We did pop a cork on a Chianti that night. Monteguelfo Chianti is medium to light in body with flavors of cherry, tobacco, and bright acidity to keep up with all that tomato sauce. It is silly inexpensive too. Just the kind of thing you want to be drinking watching Sopranos re-runs... Kapeeesh?

Friday, April 1, 2011

Fork and Gobble It: Everything's Coming Up Roses!

Me and Elvis the Coonhound have been taking note of the changes outside the last couple of weeks. Crocuses and Daffodils are poking up along with Hyacinths and buds on the trees. Spring is really here. Yeah, it might be snowing in Pennsylvania as I write this, but there is no denying it, spring is truly here. Along with all the environmental harbingers of the season there are also vinous ones... rose wines. Real roses, not White Zinfandels, not various pink wines that exist all year long, these are the wines that come out in the spring and are around for a limited time because they are only made in small quantities.

Taditionally rose wines were a way to make the first money from a particular vintage. Real roses are made in the fall, and released the following spring. The vintage coming out now is 2010. I know. I just purchased our annual case of the very limited (and very inexpensive) Chateau Lancyre Pic St. Loup Rose 2010.

It comes from the sub-region of Pic St. Loup in the Languedoc region in southern France. Roses are meant for the most part, to be drunk young and fresh. They are generally light in body, with fresh flavors of fruit, crisp and bright acidity, and depending on their origin, different mineral components. Although some like Lancyre can age, and some age really well, you want to look for the vintage from the previous year. The bulk of roses start to develop secondary characteristics (they're starting to fall apart) after a year.

These are versatile wines that pair well with light foods, like the grilled fish or roasted chicken we prepare throughout the summer, or a simple plate of dried sausage or cheese. They also work as stand alones or cocktail wines that are balanced so as to be pleasant to drink without food.

Just about every wine producing region in the world makes a version of this seasonal wine. Many of my favorites come from Europe as I favor the less fruity styles of producers, but I have some California favorites also such as the fuller bodied rose' of Pinot Noir made by Etude.

Most of these label shots are of last years wines.

A full, round, and lush style of rose', this wine has a big mouthfull of ripe Pinot Noir fruit balanced with moderate acidity making it a good pair for grilled tuna or salmon.

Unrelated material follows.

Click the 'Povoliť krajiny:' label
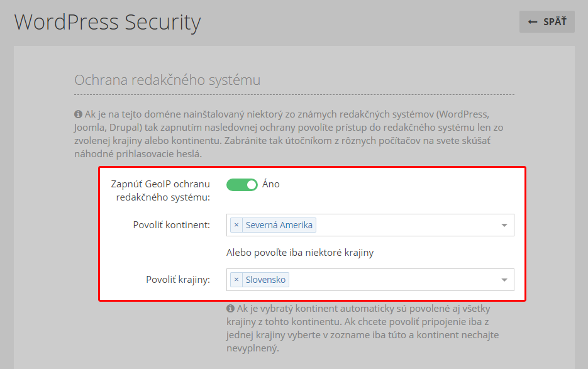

Quite the other extreme is an Italian rose produced in a Tyrolian abbey in northern Italy. The Abbey of Mure-Gries makes a rosato from the local red grape Lagrein which is bone dry, minerally and very food friendly. It is one of those wines which you have to be ready to purchase when it is released as it is made in very small quantities.

Possibly one of the Holy Grails of this seasonal spawn of pink wine is the famed rose of the Provencale Bandol producer, Domaine Tempier.

While not as dark in color as some other rose wines, this wine is full of nervy mineral flavor mingled with soft fruit and the acidity that makes wines like this great. I might even go so far as to pair this with a cheeseburger (with mushrooms of course!)

In addtion to my beloved Chateau Lancyre, which is made from Grenache and Syrah and has ample fruit to make it quaffable but surely better with food, I tried another 2010 rose last night. Jean-Luc Colombo, a high quality and somewhat roguish producer in the northern Rhone Valley makes a light and very pleasant rose' made from Syrah and Mourvedre. Luckily it is plentiful. Very easy to drink and immensely refreshing, with flavors of zingy strawberry, and wet slate, I paired it with some beautiful Fluke filet cooked acqua pazza or crazy water style. Very simply, I roasted onion and potato and haricot vert with olive oil, salt and pepper, then doused the pan with white wine and poached the fish in the wine.

When the real heat of summer finally hits, I look forward to getting home and popping open one of these delicious and invigorating wines. Sounds silly, but at 5pm on a hot, humid afternoon it all becomes very clear... or rosey.